Thwarting Isomerization through Rigidity: A Promising HBED Derivative for the Chelation of Gallium-68

The hexadentate acyclic ligand, N,N '-di(2-hydroxybenzyl)-(1,2-cyclohexanediamine)-N,N '-diacetic acid (HBCD) designed for the chelation of the positron-emitting radiometal 68Ga was developed by replacing the flexible ethylenediamine backbone of its parent ligand, N,N '-di(2-hydroxybenzyl)ethylenediamine-N,N '-diacetic acid (HBED), with a more rigid cyclohexane diamine scaffold (DACH). This aims to hinder the formation of multiple isomers upon Ga3+-complexation as observed in HBED-containing molecules, which could affect the in vivo behavior of 68Ga-labeled radiopharmaceuticals.

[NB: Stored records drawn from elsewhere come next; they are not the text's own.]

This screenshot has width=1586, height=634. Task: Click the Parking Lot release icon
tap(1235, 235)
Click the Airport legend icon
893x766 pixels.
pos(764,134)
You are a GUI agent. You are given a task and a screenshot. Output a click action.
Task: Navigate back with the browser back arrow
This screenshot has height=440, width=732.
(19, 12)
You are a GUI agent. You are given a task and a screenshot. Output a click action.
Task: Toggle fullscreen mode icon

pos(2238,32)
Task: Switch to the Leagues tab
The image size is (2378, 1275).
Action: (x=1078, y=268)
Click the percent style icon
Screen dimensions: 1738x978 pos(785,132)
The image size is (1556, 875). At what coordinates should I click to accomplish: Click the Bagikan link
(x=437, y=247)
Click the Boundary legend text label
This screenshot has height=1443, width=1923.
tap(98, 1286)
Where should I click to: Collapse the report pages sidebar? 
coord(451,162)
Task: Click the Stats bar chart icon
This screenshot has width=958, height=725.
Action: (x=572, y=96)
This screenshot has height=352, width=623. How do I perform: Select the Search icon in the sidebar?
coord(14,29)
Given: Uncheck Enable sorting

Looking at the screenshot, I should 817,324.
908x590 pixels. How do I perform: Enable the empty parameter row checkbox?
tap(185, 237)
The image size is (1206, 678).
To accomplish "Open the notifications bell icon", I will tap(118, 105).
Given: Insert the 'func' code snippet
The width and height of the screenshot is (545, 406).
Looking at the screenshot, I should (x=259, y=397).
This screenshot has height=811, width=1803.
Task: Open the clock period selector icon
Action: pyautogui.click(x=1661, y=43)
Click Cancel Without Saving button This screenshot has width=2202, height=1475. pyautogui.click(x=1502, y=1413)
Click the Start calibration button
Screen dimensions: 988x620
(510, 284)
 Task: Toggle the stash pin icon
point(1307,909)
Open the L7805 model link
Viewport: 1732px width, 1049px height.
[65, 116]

To this end, we report the synthesis of HBCD, a comprehensive investigation of its acid-base behavior, its Ga3+ coordination chemistry, its labeling performances with generator-produced 68Ga, and the stability of the corresponding radioactive complex in physiological media. Our findings confirm that the DACH scaffold promotes the formation of a hexacoordinated single-isomer Ga3+ complex. Although Ga3+-HBCD resulted less thermodynamically stable than Ga3+-HBED, it is by far more stable than the Ga3+ complex formed with the clinical workhorse DOTA chelator. HBCD demonstrated the ability to bind [68Ga]Ga3+ under extremely diluted radiochemical conditions (C L = 10-6 M, 90 degrees C, pH 4.5 and 7). Notably, [68Ga][Ga(HBCD)]- shows exceptional stability in biological media. These results position HBCD as a highly attractive chelator for the development of next-generation PET radiotracers, effectively addressing the issue of isomerization in its parent ligand HBED.